Problem requirements
Please transcribe exactly the lines from the one containing "Open the AI" through the end of the records below, both included, and nothing else.

Stored items:
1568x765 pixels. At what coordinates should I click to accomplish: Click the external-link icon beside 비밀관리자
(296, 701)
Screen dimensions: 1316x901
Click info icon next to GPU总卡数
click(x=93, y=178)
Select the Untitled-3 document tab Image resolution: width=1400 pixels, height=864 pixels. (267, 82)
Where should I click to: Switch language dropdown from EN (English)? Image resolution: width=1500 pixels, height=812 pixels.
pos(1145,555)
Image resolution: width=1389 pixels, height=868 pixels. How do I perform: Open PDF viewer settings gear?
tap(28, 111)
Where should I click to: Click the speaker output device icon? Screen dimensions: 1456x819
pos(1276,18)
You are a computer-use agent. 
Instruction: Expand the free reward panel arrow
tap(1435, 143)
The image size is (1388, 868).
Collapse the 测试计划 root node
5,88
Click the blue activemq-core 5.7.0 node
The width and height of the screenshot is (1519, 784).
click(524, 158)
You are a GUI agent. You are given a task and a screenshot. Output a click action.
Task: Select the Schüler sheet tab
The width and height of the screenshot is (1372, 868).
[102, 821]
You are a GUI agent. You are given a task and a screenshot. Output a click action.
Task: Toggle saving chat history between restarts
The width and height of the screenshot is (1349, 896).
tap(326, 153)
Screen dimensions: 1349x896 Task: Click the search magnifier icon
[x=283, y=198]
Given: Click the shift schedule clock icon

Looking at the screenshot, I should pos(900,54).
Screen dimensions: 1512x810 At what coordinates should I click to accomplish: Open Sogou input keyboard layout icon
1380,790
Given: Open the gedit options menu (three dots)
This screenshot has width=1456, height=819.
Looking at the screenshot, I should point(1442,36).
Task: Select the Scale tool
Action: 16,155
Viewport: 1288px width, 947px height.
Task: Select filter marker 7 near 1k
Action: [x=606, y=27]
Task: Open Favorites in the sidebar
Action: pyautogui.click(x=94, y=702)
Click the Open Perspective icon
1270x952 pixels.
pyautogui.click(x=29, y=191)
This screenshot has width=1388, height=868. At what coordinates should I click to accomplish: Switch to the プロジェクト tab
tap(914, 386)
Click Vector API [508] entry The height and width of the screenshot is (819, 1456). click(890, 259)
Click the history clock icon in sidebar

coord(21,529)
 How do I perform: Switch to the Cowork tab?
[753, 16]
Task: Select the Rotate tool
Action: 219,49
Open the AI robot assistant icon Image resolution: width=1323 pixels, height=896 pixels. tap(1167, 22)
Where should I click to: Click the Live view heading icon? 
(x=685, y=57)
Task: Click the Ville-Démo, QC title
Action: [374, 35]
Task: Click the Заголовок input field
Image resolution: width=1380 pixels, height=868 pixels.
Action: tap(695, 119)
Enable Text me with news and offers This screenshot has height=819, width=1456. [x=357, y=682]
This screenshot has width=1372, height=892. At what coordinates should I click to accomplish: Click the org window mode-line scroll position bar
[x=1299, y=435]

Task solution
Open the AI robot assistant icon Image resolution: width=1323 pixels, height=896 pixels. tap(1167, 22)
Where should I click to: Click the Live view heading icon? 
(x=685, y=57)
Task: Click the Ville-Démo, QC title
Action: [374, 35]
Task: Click the Заголовок input field
Image resolution: width=1380 pixels, height=868 pixels.
Action: tap(695, 119)
Enable Text me with news and offers This screenshot has height=819, width=1456. [x=357, y=682]
This screenshot has width=1372, height=892. At what coordinates should I click to accomplish: Click the org window mode-line scroll position bar
[x=1299, y=435]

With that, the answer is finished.